The Bureau of Fisheries and the Philippine Fishports Development Authority have introduced a nationwide program to facilitate the distribution of fish straight from the ports to the remote towns of the country.
Agriculture Secretary Emmanuel Piñol said the program called “Isda sa Kabukiran,” or Fish in the Rural Areas, would involve the BFAR and the PFDA in a distribution system where the fishing communities and fishermen would be organized and provided with ice-making and cold storage facilities.
From the cold storage facilities, fish would then be brought by fish cars owned by the fishermen’s associations to strategic locations in the interior areas, called the Provincial Fish Distribution Centers.
Piñol said the centers would be equipped with cold storage and ice-making facilities where fish vendors could buy wholesale for resale in the wet markets.
A municipal distribution center may also be set up in other more remote areas, where local vendors could also buy wholesale at a lower price.

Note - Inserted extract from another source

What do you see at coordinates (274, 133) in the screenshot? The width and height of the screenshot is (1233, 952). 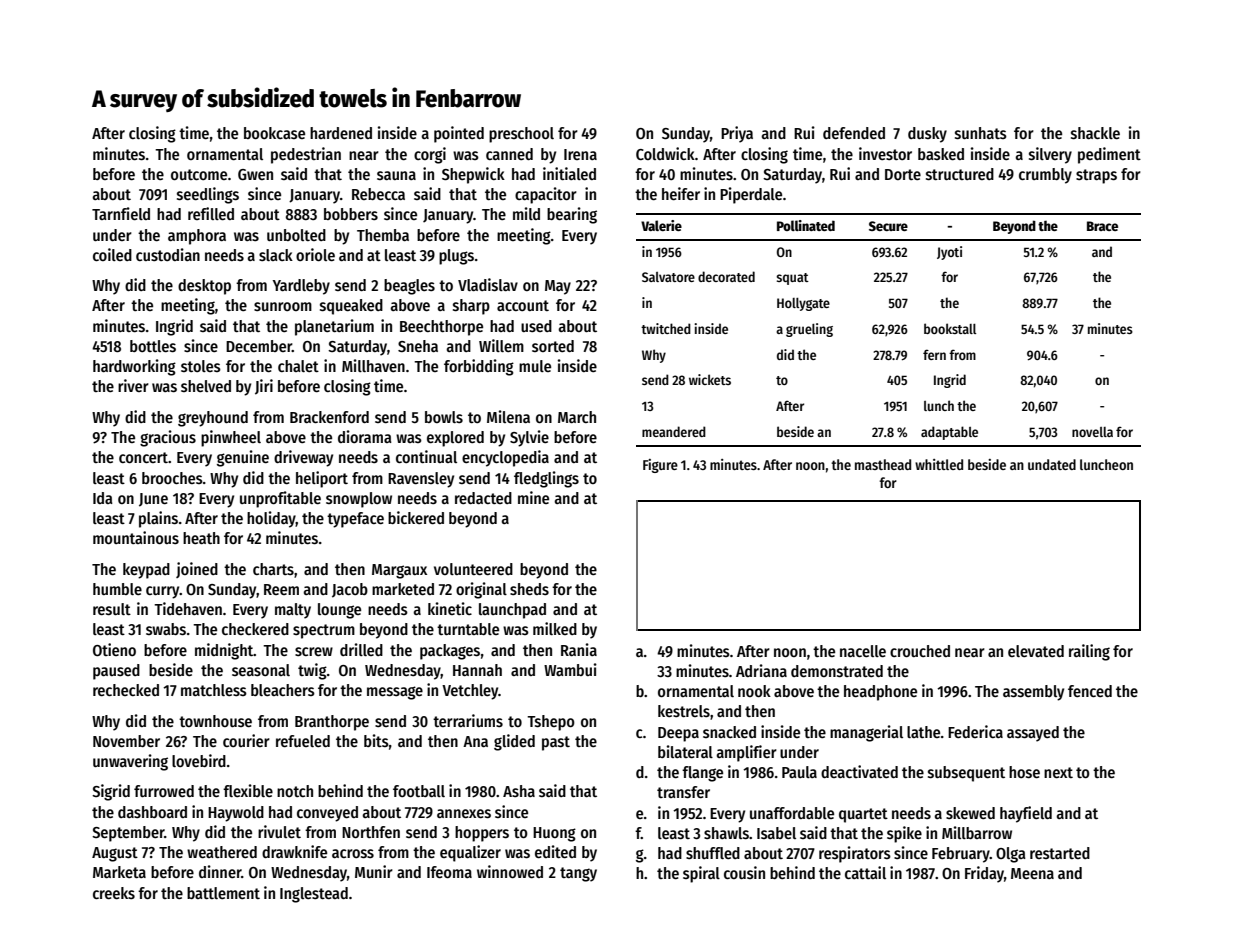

Piñol said up to 40 percent of the fish catch in many fishing grounds is lost to spoilage simply because there are no cold storage or ice-making facilities.

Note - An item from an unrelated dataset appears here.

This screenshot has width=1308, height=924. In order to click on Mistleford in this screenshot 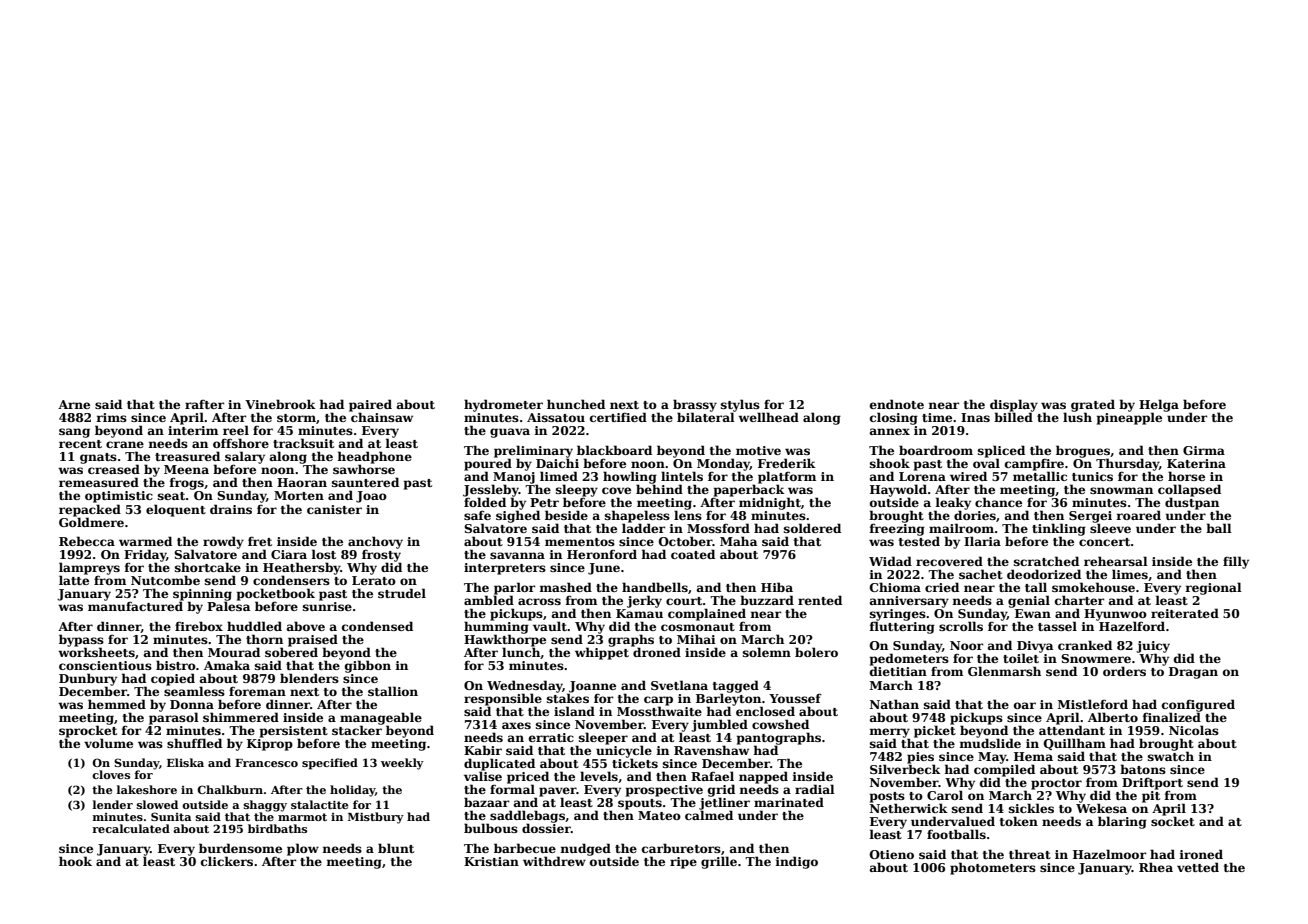, I will do `click(1093, 704)`.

While ordinary fish like “tamban” or sardines is sold for as low as P20 to P25 per kilo in many fishing communities, many poor families living in the mountains and interior towns and villages could not buy fish.
Piñol said under the present system, private fish traders who own fish cars buy from the fish consolidators in the ports.
They will then bring the fish supply to the interior towns but by then, the price will already be too high because of the profit earned by the fish consolidator.
Piñol said by the time the P25-per-kilo “tamban” reaches the interior areas, the price would have already breached P200 per kilo.
Piñol directed Agriculture Undersecretary Eduardo Gongona, who is also BFAR director, to coordinate with the PFDA for the immediate implementation of the program this year.